With their nozzle design, you can pretty much design the tunnel to feed the intake with it in straight position only. This theoretically can make a noticeable improvement in tunnel design. And added benefit is that you no longer have the space between the back edge of the tunnel and the leading edge of the shoe. 

Another issue with outboard jets is the steering ratio. Most outboard steering systems have 3.5-4.5 turns lock to lock, which is fine motoring across a flat lake, but isn't ideal for jet boat use. Contrarily, most inboard jets (both inline Hamilton style or Sportjet type, as well as most PWCs) have 1/2 - 1 turn lock to lock.
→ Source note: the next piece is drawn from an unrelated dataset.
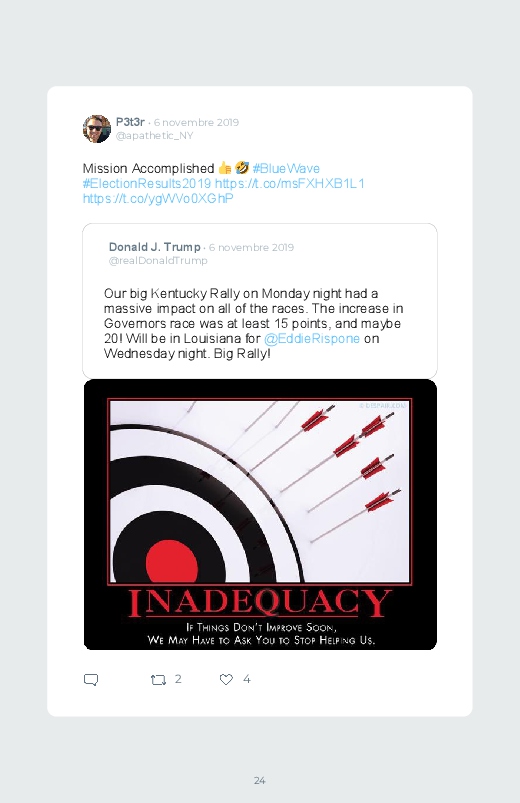Open the #ElectionResults2019 hashtag
Screen dimensions: 520x803
coord(147,183)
The issue with speeding up the steering ratio with an outboard is you are turning 300+ pounds of metal, as well as the engine torque. If you just turn the nozzle and reverse bucket, you are just turning 5 pounds of metal, and no engine torque. 


I really think what they have there is the nozzle system. I'd like to see a variation of that available as a standalone accessory. I can see them licensing that to other boat companies, as well as selling as an accessory for other boat retrofits.


----------



## handyandy (Feb 20, 2018)

They're very well made and the nozzle is innovative, but there are other boats that are as good. I'd say many of the boat makers in the northwest that have been building obj rigs for decades are comparable wooldridge, northwestern, koffler, alumaweld


----------



## RiverBottomOutdoors (Feb 20, 2018)

What sets their boat apart is the cradle and nozzle for the outboard. That is what allows their boat to do what other outboard jets cannot and go where other outboard jets simply can't go. Their's is an outboard jet that can go anywhere an inboard jet can go; that is extremely impressive.


----------



## fishing66 (Mar 22, 2018)

BS flag thrown on that one. River Road makes small boats, 16 x 48, they do a ton of fabrication work to immobilize an outboard engine and then bolt a machined nozzle on. This is a solution in search of a problem. At what point is it no longer an "outboard jet"? The only videos of River Road Jet Boats show them getting smashed to bits and this "magical" intake getting dented. Brent Kaufman will build a 17 x 60 inboard River Jet for 31K; for an additional $750.00, he'll make it an 18 x 72. 200hp, 50mph top end, nothing hanging below the hull aside from a sonar mount. It floats as shallow as a mayfly. If you want an outboard jet, fine, buy one and lose 30% of the engine HP. If you want an inboard jet, great, get one of those with 90% of engine hp. River Road has managed to construct the worst of both worlds for a premium price. I'll pit my Rockproof over any magical mystical River Road jet any day.


----------



## RiverBottomOutdoors (Mar 26, 2018)

The problem with forums is you have to sift through the posts of people that don't know what they are talking about. lol


----------